En una hoja de pedido, también llamado albarán, tienen que figurar todos los datos concernientes al trabajo que se va a llevar a cabo así como los datos del cliente y los de la empresa.
Datos del cliente
El cliente debe facilitar sus datos de contacto y facturación, donde debe figurar un teléfono de contacto.
Datos de la empresa
La empresa debe incluir en la hoja de pedido sus datos de facturación y contacto, así como todas las especificaciones derivadas del trabajo, es decir, si los precios están gravados con impuestos o no, si hay una cantidad mínima por la realización de presupuestos, cláusulas eximentes que protejan a la empresa, etc. Esto último sería, por ejemplo, establecer que si el cliente solicita modificaciones posteriores a la confirmación de la prueba, éstas tendrán un coste añadido del 25% más.
Datos del trabajo
Este es el campo más fácil o más complejo de rellenar. ¿Por qué? Porque muchas veces, los clientes no tienen claro qué quieren o cómo lo quieren.
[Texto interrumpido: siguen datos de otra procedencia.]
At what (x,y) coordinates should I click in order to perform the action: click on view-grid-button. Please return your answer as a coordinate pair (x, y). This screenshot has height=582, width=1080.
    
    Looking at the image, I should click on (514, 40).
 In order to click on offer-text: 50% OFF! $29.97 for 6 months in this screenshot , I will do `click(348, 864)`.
Hay que detallar dentro del pedido los siguientes campos:
- Medidas del trabajo
- Tela para el trabajo
- Nº de hilos e identificación (si es posible, adjuntar una muestra con el albarán)
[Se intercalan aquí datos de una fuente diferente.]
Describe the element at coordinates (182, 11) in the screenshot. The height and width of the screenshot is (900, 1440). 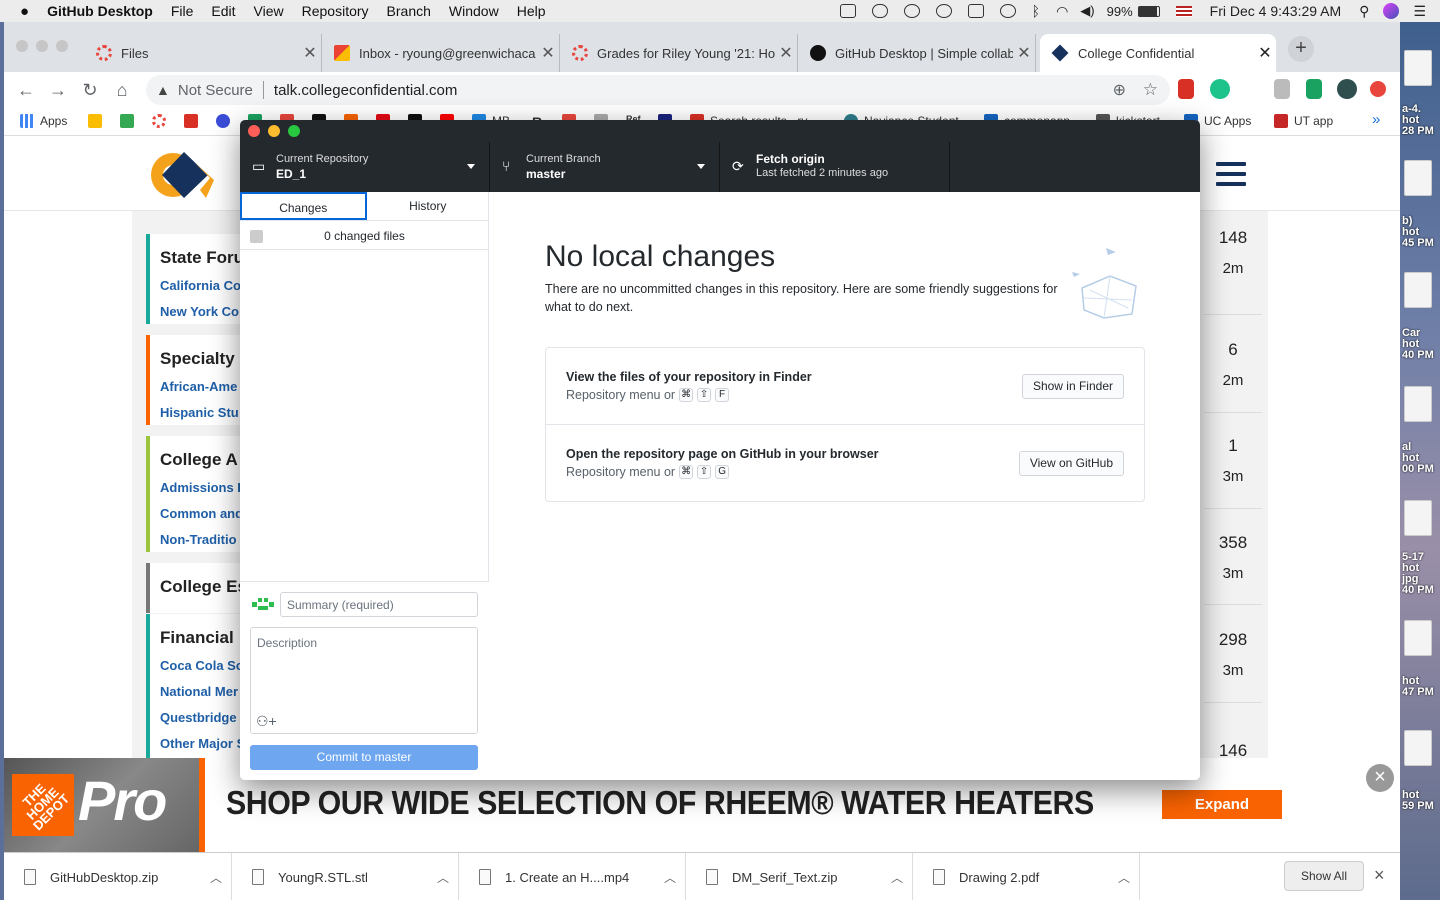
I see `menu-file: File` at that location.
- Picaje e identificación (si es posible, adjuntar la vista previa con el albarán)
- Tipo de letra, tamaño e identificación (si es posible, adjuntar la vista previa del texto)
- Detalles de acabado (ribetes, cremalleras, botones, etc.)
- Unidades del pedido
- Observaciones
- Precio
Sobre estos datos hay que tener muy en cuenta a los clientes indecisos que antes mencionábamos. Al no estar seguros, nos dejan “libertad” para elegir los colores, el tamaño, etc. Sin embargo, los hay que a la hora de recoger su pedido ponen pegas por esos aspectos que dejaron a nuestra elección como el color del hilo o tipo de letra o el tamaño de esta.
Para evitar estas situaciones, o bien se completan todos los datos haciendo que el cliente se decida o se añade una cláusula en el albarán que exima a la empresa de cualquier reclamación si el cliente deja decisiones sobre el trabajo en manos del bordador. Por ejemplo, podríamos establecer que “el cliente aceptará las decisiones sobre el trabajo que haya dejado en manos del bordador y no podrá reclamar sobre ellas”.
La firma del pedido
En la hoja de pedido es esencial que figure la firma del cliente, ya que sino, todas las cuestiones que hemos definido sobre reclamaciones posteriores no tendrán validez. En ese caso, el cliente podría no hacerse cargo del pago por nuestros servicios después de tener el trabajo terminado.